Making the effort to formally establish paternity is about much more than just a monthly child support check. Consider that:
- Every child has the right to know and be known by his or her father.
- When you establish paternity, your child also gains legal benefits, including:
- The right to benefit financially from the birth father. In addition to potentially receiving regular child support, your child has a legal right to death benefits—including social security or Veteran’s benefits, in addition to any possible inheritance—in the event of the birth father’s death. Choosing not to formally establish paternity results in the loss of these potential financial benefits for the child.
- Access to the father’s medical history. Establishing paternity allows your child to potentially be informed of any genetic medical issues that could have been passed on from the birth father.
If you would like to formally establish paternity, you should begin by asking the father of your child to voluntarily acknowledge paternity. In doing so, he agrees to accept responsibility for the child and pay child support until the child reaches the age of majority.
The birth father can voluntarily acknowledge paternity in two ways:
- He can be present at the birth of your child and sign a Declaration of Paternity. (Sometimes this paperwork is called an Acknowledgment of Paternity.) This documentation is also necessary in order to have the father’s name placed on the child’s birth certificate if you choose to do so.
- If he is not present at the birth, he can complete an affidavit of paternity anytime between the birth of the child up until the child turns 18. If this document is not completed before the birth certificate is issued, and you want the father’s name listed on the birth certificate, you can apply to have the birth certificate altered to add the father’s name at a later date.
How Can You Establish Paternity Without the Birth Father’s Cooperation?
If the alleged father of your child does not voluntarily acknowledge your child as his own, and you wish to formally establish paternity, you should contact your local Office of Child Support Enforcement.
The process for establishing paternity in IV-D cases includes:
- Meeting with the mother to discuss the process for establishing paternity.
- Having the mother sign an affidavit indicating the identity of the alleged father.
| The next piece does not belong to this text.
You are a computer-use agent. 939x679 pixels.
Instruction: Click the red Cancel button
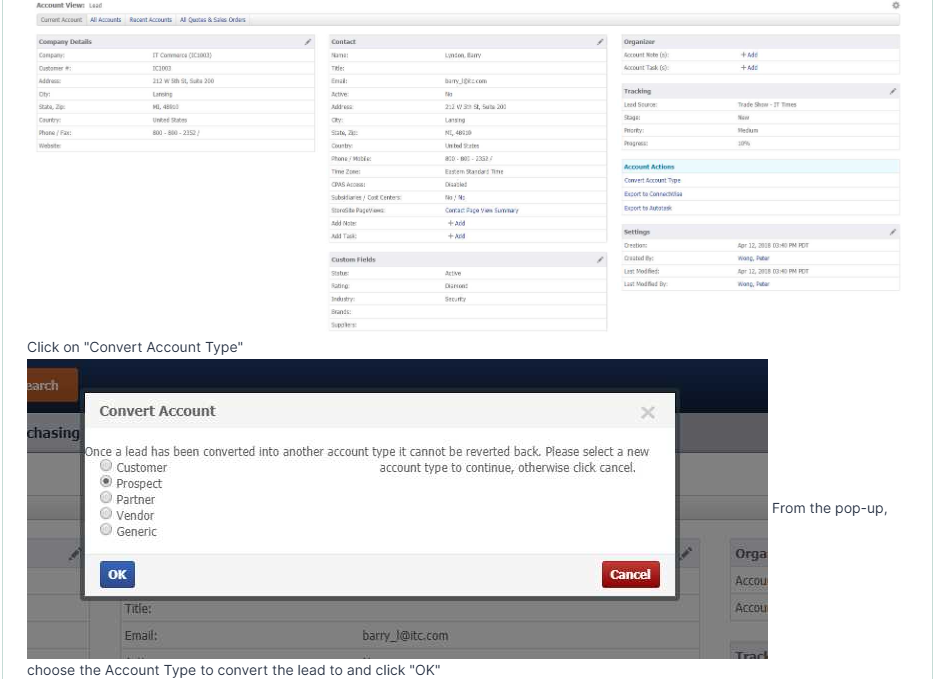[x=630, y=574]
- Locating the alleged father. This is done using resources provided by various governmental agencies, including the Internal Revenue Service (IRS), the Social Security Administration (SSA), and the Department of Defense (DOD).
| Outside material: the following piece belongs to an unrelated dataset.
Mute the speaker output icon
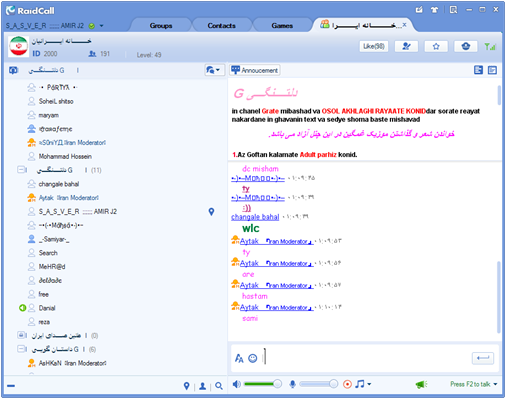 tap(237, 384)
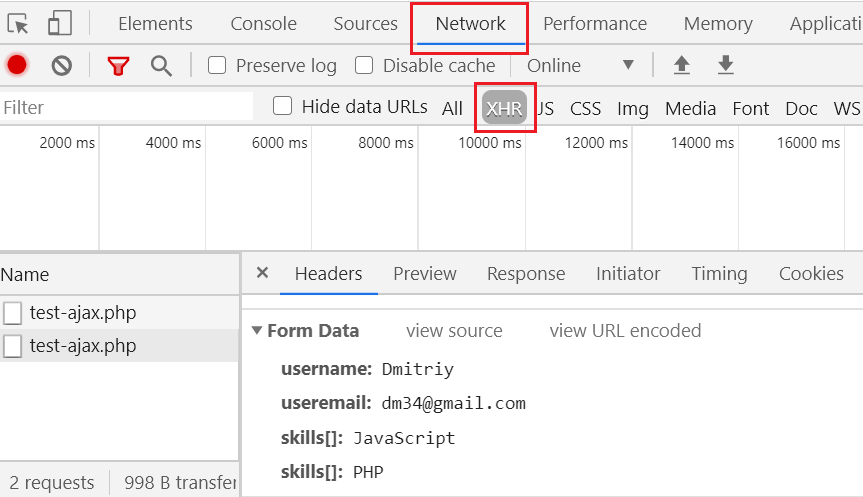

- Contacting the alleged father and give him a chance to voluntarily acknowledge paternity.
- Requesting that all parties – the alleged father, as well as the mother and child – submit to genetic testing. (Note that if the alleged father does not submit to genetic testing, he may be determined to be the child’s father by default.)
- Informing the alleged father of the paternity results.
- If test results indicate that the alleged father is the biological father the child, and he does not contest the results, those results will then be recognized as a conclusive determination of paternity after 60 days.